Gosford Council, for instance, has $135.5 million in investments, most of which Lehman managed, but the face value of the CDOs and notes is $74 million. The CDO and note exposure of Hastings Council is $45 million from total investments of $82 million, Wingecarribee $32 million of $59 million and Sutherland $55 million from $123 million.
These figures are from late last year. They are not believed to have changed substantially.
Although Lehman Brothers is the biggest player in this CDO market, other banks also had a significant presence (our accompanying table represents only the Lehman funds under management post-credit meltdown - the figures may have changed in recent months).
While the collective exposure to Lehman may be less than $2 billion, there are hundreds of millions of dollars in CDOs and other structured finance products sold by other investment banks and promoters.
Even if 50% of the face value of these derivative investments could be recovered - and remember NAB recently wrote down the value of its CDO holdings by 90% - losses across the country from structured finance products may reach $2 billion.
Most of the holders can hardly afford any losses, particularly in the present economic climate where their income is coming under pressure.

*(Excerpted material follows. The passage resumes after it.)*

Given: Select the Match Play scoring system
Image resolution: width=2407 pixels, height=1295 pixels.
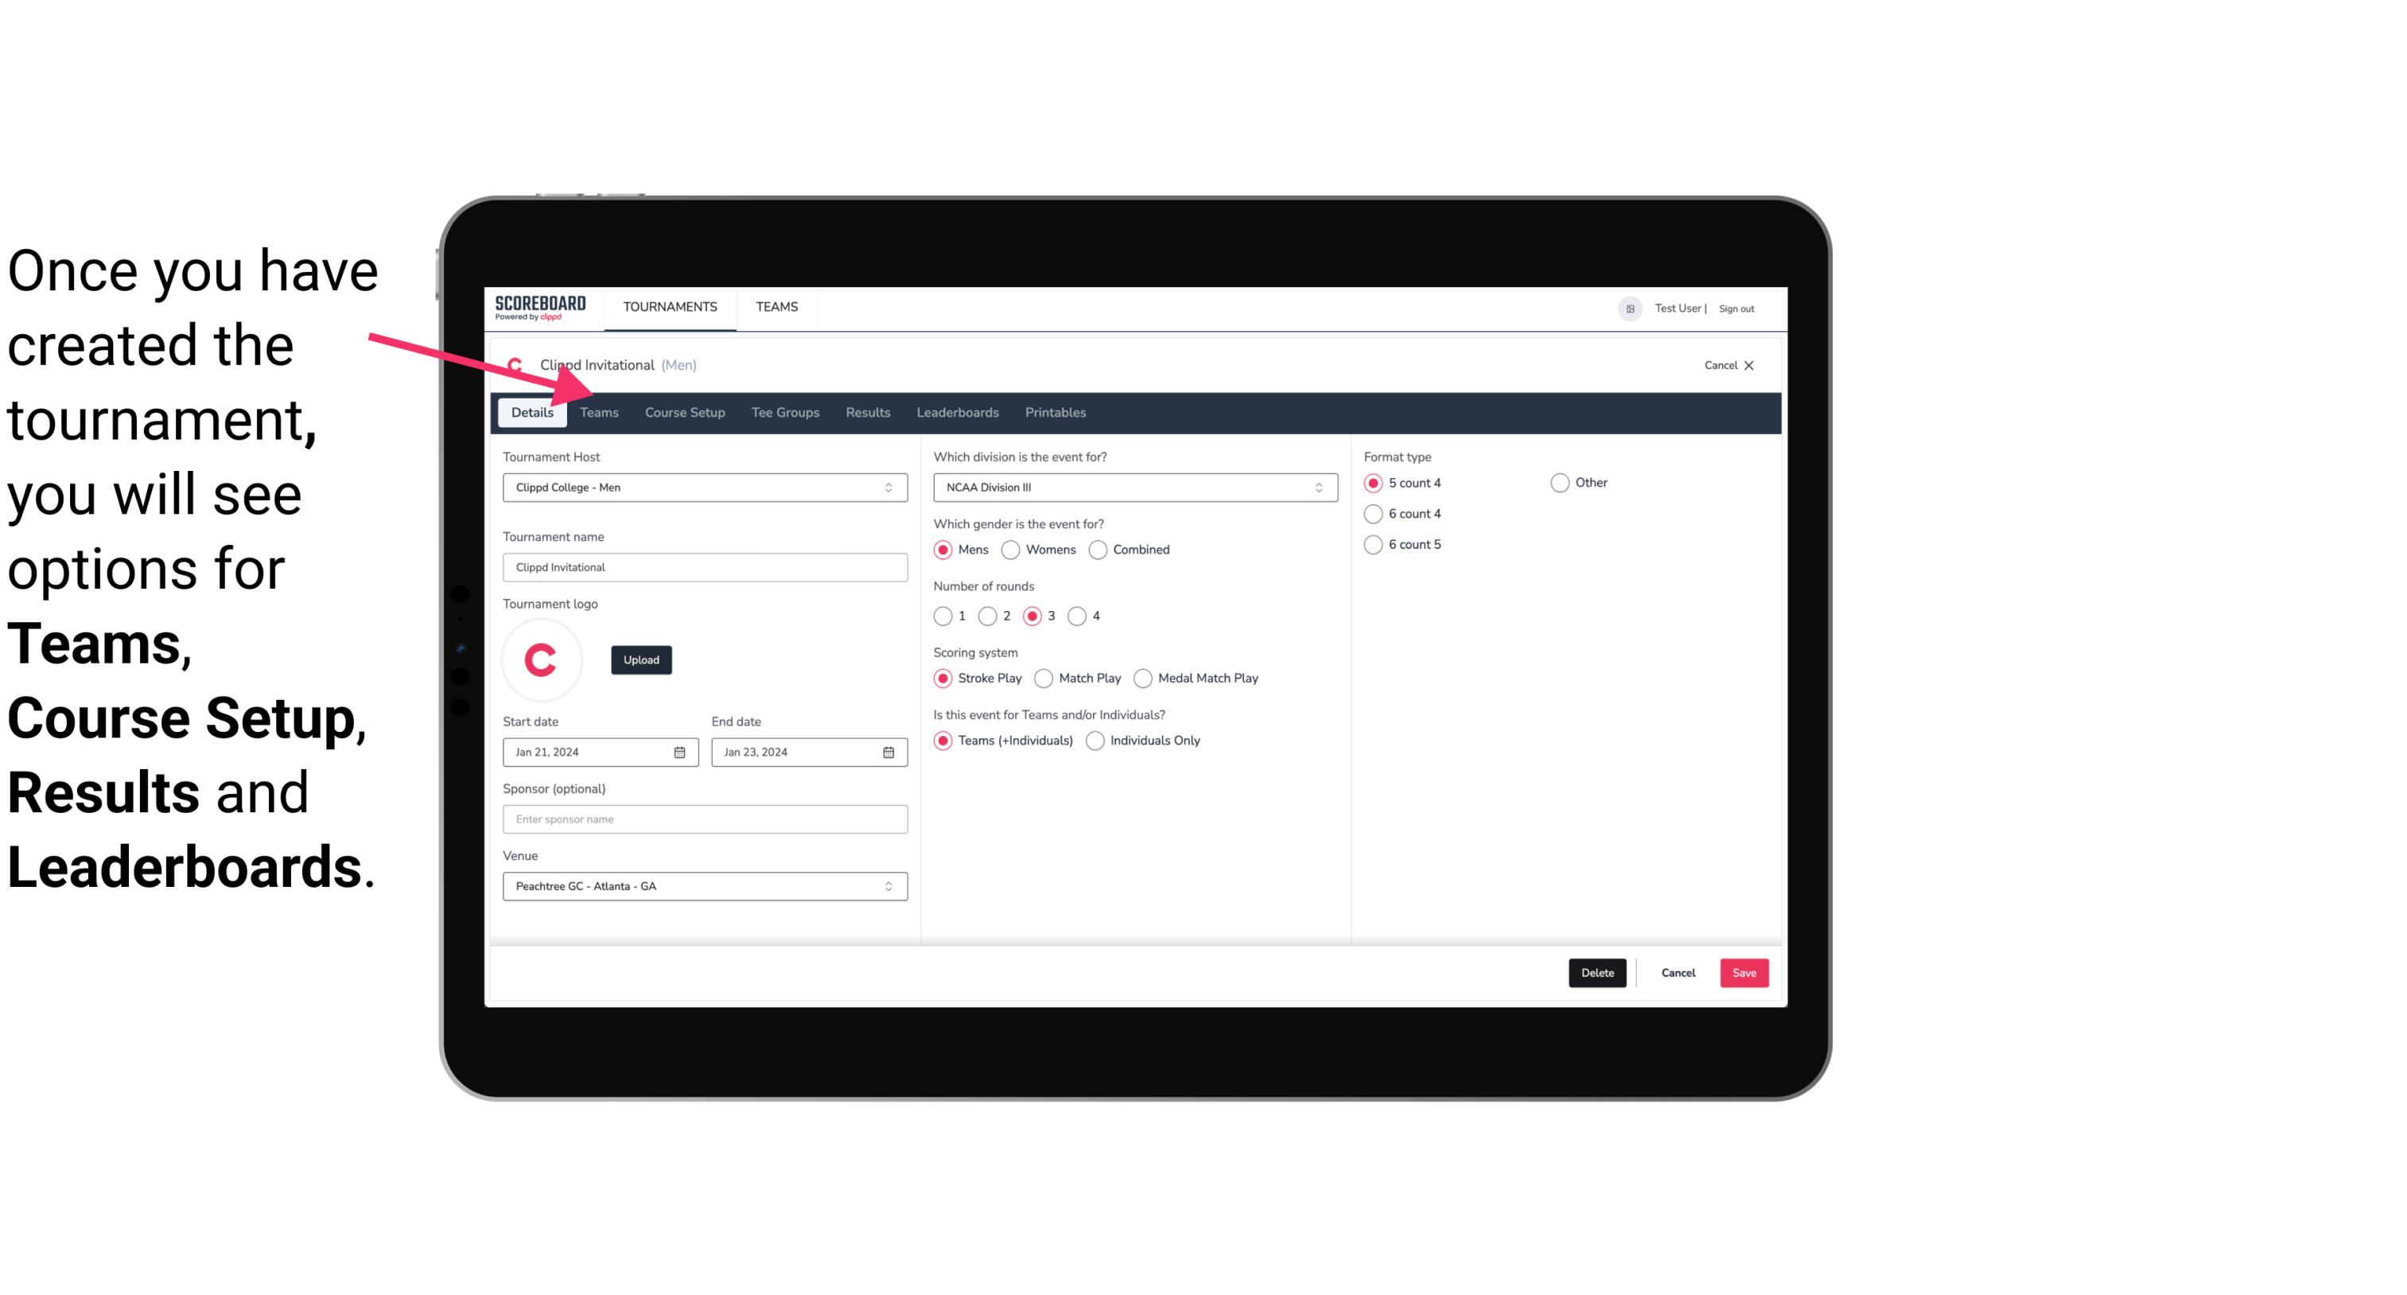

The Cole report into local government exposure to CDOs and related instruments in NSW found that the book value of highly structured credit products in NSW alone was $590 million and the exposure to "capital guaranteed" products (also considered to be riskier than they sound) was $450 million from $5.64 billion in investments among 152 councils in NSW.
Further to the Cole findings, the Federation CDO series sold by Lehman/Grange had already fallen 85% in face value as of January this year.
The report found that NSW councils were down collectively $320 million on book value. Many held more than 45% of their assets in CDOs and FRNs.
That was January and globally investment product write-downs have more than doubled since then. Moreover, the valuations are considered conservative as they were in many cases guided by the product promoters.
Nor did the inquiry examine the exposure of other states and other bodies such as semi-government agencies and charities.
The first NSW council to take legal action has been Wingecarribee in the Southern Highlands. Piper Alderman, the law company acting in the matter, has now signed up 20 councils including Armidale, Blaney, Deniliquin, Gilgandra, Kiama, Narrabri, Parkes, Walcha, Wingecarribee, Port Macquarie and Carbonne.
Lehman Brothers declined to answer specific questions, but said it did not know about the class action and was defending a single action from Wingecarribee Council.
"Lehman Brothers will vigorously defend any legal proceedings commenced where we do not feel there is merit," Lehman said.
"Lehman Brothers denies the claims Wingecarribee Council has made in its statement of claim filed with the Federal Court."